When Panik returned from his groin injury July 30, Bochy was straight with him and about his role.

That article gave a very strong sense that the team has all but made up its mind concerning Panik and his role with the team now and going forward. Aside from the Hero Ball he played in the season’s first two games (recall that he was the offense for the first 5 games of 2018), Panik has disappeared off the radar.

As Doug pointed out earlier this week, both Kenny and I have written about how Joe Panik’s lackluster-to-straight-up-bad season line is a fluke and that the peripheral data showed that his batted balls were no different from when he had been successful, therefore, he was going to be fine going forward. Thing is, he hasn’t been. Worse, he’s looked bad while not being fine. Not, “Shoot, that’s some bad luck”, just bad.

He’s at a point where he can’t afford to make any mistakes and he can’t afford to miss out on Hero Ball opportunities. Brian Sabean said this past Thursday:

I think what we’ve learned is that we were very respectful and if not doubled down on our core and for some reason, we couldn’t keep them on the field and for some reason they weren’t playing to their baseball cards this year. So, we’re more open minded than ever — whether it’s now or especially, going into the offseason — to shake things up; and, you know, guys are really playing for their place in the ‘19 team, in my mind, right now.

That’s a pretty easy list to figure out. That core is Posey, Crawford, Belt, Pence, Bumgarner, Cueto, Samardzija, Strickland, and Panik — basically, the guys who’ve been here the longest. You could perhaps throw Evan Longoria into the mix, but I think the “doubled down” part makes that very unlikely. Bringing him in was the first bet.

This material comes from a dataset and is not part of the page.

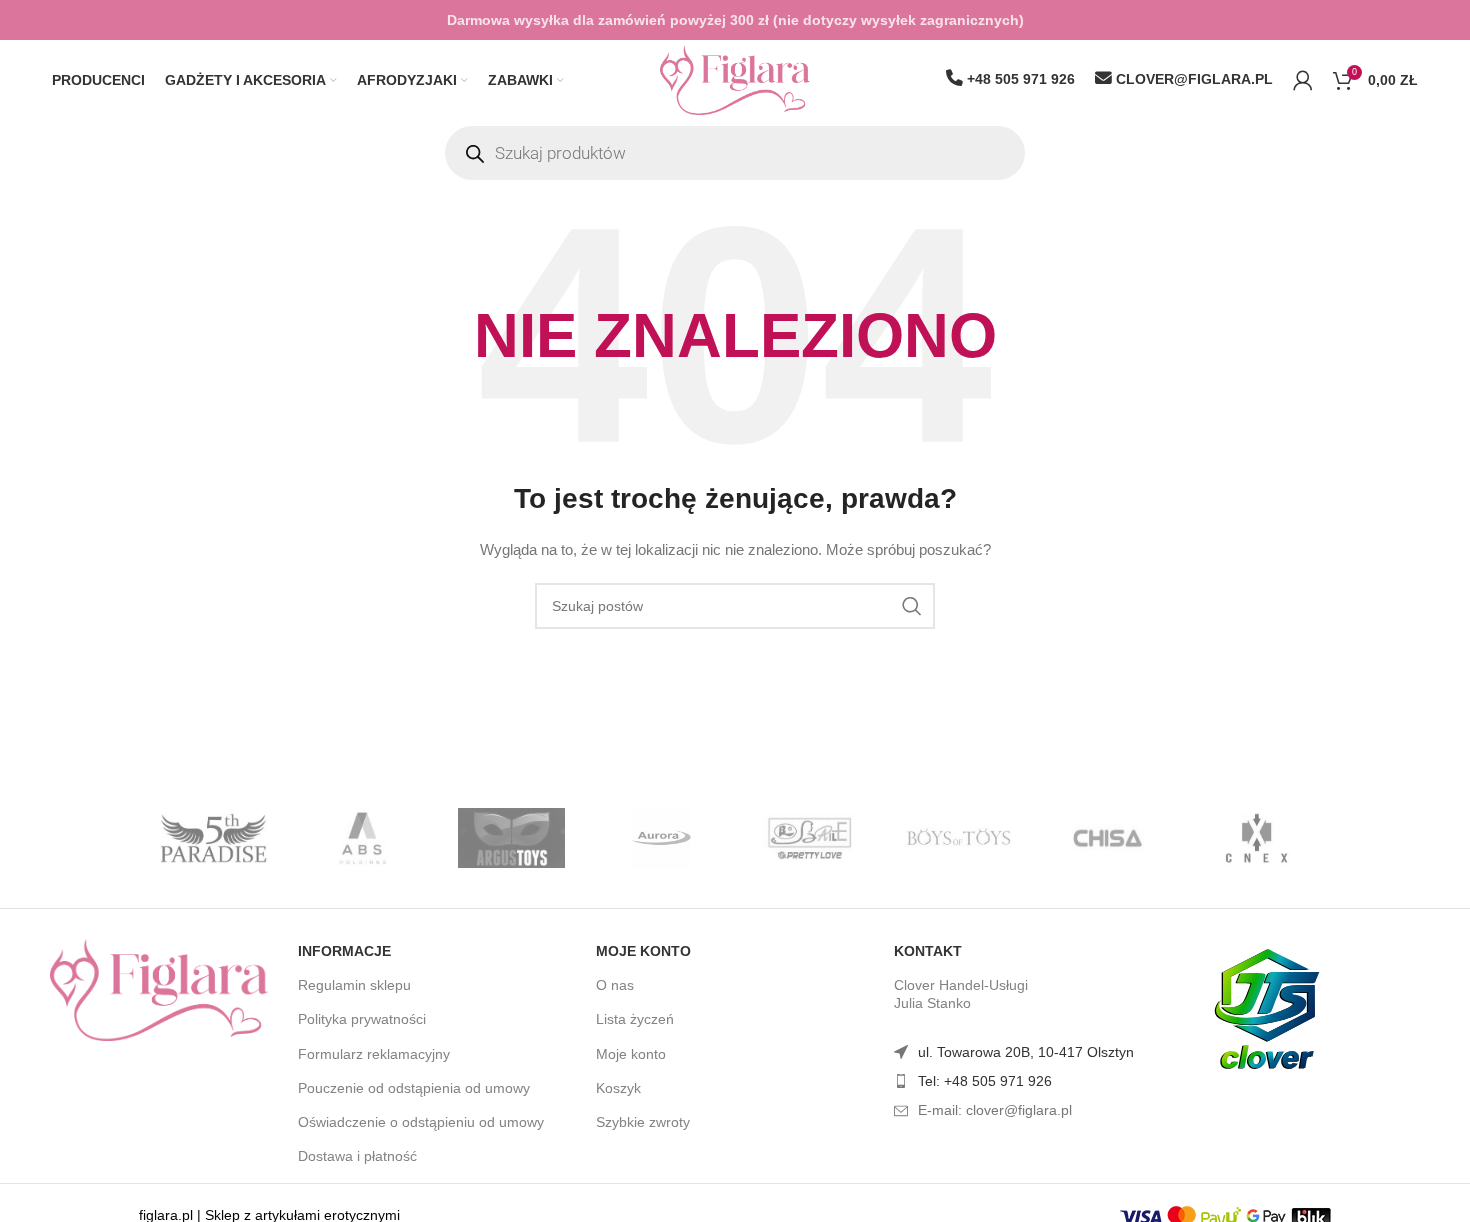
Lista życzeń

Posey and Crawford aren’t going anywhere. Pence’s contract expires after the season. Cueto is out until 2020. Belt could be moved, but his market-rate contract and extensive injury history makes that tricky. Samardzija is bad and could be moved. Strickland could be included in a deal, too. Injuries have thrown Belt and Samardzija’s season performance into the question mark category, and you could argue that Panik’s season of injuries has similarly done the same thing, but the difference seems to be that Giants probably feel more confident in what they believe they have wit Belt and Samardzija than they do with Panik.

That makes him fungible.

So, this post isn’t about whether or not Joe Panik will be fine at the plate the rest of the season — he very well could be just fine there — it’s about whether or not he’ll be fine with the Giants going forward. Plenty of non-tender candidates have gone on to have great success with other teams, and maybe that’s Joe Panik’s future; however, on a team that’s lost all luster for a franchise that wants to compete every year, his equally disappointing year and contract status suggests his days could be numbered.

Brian Dozier and D.J. LeMahieu are both free agents, the Giants will have money to spend and no hope of getting a power hitter, so overspending for decent pull hitters might just be the way they choose to go. To that end, Panik’s place on the team would’ve been precarious no matter the outcome of his season. He was trade bait last offseason, he very well still could be this year, but certainly would’ve been again if he had put up solid numbers, mainly because his ceiling was always going to be a player who reminded the GM of the 1960s.

Maybe this is just sentimentality creeping in. Joe Panik wearing a different uniform will seem very strange, but he’s effectively played himself out of a role on the team this year, so the chances of him sticking around next year are slim to none. It was fun to watch him at his peak, and already being on the other side of that is just another reminder that baseball is cruel.